_Assignment_. Look for the word "field" in the entries and copy each line where it appears.
+ + +
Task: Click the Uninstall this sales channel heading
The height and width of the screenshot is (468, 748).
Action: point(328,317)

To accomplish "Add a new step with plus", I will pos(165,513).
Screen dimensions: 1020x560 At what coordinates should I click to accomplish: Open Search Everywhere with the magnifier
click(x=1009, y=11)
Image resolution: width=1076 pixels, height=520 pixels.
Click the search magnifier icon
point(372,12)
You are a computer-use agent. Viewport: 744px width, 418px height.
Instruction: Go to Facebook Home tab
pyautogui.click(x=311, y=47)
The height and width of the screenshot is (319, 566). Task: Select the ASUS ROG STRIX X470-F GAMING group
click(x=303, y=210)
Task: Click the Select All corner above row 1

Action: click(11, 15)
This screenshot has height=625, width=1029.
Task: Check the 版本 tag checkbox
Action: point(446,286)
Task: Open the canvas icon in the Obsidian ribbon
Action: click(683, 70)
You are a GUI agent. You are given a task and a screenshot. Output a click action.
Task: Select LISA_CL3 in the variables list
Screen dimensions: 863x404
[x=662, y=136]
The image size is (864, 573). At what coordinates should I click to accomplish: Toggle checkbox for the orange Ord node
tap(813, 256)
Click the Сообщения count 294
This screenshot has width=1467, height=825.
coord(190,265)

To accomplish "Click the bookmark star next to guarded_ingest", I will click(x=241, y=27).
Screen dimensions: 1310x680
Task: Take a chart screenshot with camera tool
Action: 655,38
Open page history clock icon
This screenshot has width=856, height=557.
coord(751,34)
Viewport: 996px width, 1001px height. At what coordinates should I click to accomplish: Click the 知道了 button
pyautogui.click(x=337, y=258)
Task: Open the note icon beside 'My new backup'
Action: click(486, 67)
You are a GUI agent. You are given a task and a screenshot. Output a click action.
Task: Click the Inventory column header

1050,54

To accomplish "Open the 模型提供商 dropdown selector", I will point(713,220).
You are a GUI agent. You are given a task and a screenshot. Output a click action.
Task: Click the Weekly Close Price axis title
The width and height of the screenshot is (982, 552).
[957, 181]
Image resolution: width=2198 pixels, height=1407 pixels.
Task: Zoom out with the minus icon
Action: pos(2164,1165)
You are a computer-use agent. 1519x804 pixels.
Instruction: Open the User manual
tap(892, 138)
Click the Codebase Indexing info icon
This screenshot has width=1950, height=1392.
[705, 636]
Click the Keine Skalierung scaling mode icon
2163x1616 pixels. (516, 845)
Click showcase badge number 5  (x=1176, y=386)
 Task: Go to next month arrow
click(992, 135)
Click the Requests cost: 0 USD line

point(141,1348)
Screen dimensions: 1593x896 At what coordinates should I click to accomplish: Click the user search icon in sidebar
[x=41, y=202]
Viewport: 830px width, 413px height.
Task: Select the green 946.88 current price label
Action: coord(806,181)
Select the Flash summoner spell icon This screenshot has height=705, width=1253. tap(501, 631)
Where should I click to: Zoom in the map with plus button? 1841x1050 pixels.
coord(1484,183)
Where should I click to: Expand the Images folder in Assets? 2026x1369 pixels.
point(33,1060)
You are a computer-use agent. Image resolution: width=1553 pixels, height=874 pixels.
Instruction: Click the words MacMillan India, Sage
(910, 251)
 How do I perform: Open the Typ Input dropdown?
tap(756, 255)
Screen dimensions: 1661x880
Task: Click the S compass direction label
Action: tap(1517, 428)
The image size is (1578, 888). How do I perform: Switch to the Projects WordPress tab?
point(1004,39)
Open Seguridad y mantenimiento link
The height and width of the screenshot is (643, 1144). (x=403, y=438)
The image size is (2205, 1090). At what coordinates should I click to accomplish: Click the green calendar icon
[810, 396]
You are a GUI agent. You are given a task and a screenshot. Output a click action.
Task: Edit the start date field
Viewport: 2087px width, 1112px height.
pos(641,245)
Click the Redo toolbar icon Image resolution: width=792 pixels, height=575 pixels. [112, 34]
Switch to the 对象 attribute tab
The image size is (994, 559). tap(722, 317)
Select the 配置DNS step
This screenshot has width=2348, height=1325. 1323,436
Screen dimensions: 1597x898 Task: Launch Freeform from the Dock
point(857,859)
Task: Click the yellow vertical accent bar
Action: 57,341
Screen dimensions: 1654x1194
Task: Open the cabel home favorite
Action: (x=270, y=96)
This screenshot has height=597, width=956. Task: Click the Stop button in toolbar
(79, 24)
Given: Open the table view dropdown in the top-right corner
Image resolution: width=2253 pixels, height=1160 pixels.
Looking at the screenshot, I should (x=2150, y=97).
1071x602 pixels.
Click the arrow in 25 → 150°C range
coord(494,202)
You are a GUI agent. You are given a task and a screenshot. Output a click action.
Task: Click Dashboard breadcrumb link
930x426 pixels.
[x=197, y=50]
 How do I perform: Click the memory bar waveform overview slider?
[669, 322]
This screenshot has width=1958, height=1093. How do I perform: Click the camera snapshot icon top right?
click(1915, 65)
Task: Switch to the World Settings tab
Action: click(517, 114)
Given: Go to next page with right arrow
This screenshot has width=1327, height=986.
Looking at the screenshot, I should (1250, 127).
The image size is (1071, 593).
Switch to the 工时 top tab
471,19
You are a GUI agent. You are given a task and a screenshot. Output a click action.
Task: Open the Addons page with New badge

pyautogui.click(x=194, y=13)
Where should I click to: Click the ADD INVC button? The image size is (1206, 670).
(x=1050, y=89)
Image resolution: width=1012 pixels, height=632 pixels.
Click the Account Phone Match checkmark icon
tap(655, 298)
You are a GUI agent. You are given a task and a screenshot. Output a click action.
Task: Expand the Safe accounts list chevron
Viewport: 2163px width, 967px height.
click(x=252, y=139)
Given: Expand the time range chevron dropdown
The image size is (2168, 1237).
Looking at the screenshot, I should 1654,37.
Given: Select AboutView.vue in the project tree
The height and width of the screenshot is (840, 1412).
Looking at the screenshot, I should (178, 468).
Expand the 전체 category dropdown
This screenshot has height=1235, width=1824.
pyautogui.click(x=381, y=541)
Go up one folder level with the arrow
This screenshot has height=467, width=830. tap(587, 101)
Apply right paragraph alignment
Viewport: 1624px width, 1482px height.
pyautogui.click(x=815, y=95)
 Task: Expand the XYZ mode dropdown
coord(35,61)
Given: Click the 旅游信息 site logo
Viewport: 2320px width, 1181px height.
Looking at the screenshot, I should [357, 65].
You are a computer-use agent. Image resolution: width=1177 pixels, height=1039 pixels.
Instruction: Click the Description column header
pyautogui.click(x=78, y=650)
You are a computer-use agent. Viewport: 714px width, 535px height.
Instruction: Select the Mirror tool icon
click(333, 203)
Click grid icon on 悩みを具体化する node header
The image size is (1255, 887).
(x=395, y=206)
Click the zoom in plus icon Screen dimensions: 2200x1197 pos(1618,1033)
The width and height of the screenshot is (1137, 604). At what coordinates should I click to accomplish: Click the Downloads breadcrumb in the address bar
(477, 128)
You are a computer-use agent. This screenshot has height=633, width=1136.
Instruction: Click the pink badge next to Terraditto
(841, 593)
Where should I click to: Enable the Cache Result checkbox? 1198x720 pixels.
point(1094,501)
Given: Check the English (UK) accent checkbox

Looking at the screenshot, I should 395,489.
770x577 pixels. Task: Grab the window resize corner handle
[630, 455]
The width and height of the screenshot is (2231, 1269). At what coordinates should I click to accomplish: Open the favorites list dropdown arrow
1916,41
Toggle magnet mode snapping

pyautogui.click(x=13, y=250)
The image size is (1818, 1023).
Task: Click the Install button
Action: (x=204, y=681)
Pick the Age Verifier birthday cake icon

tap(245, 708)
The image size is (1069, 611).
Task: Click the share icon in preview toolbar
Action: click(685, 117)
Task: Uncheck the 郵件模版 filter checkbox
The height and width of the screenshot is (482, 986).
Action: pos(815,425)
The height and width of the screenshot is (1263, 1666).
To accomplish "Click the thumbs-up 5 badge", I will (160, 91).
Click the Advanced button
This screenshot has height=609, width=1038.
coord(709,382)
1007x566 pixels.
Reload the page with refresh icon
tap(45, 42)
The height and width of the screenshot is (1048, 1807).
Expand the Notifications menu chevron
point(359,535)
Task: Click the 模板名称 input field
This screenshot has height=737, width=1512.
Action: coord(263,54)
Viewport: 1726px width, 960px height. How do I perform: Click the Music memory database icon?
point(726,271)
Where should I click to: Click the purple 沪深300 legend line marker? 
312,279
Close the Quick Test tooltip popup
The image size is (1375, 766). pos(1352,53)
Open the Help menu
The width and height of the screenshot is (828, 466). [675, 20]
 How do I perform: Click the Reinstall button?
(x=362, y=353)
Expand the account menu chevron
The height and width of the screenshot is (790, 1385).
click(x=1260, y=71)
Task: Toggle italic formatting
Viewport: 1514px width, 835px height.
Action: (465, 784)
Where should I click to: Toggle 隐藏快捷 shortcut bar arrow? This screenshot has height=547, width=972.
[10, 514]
+ + +
_Written solution_.
Task: Edit the start date field
Task: Click the 模板名称 input field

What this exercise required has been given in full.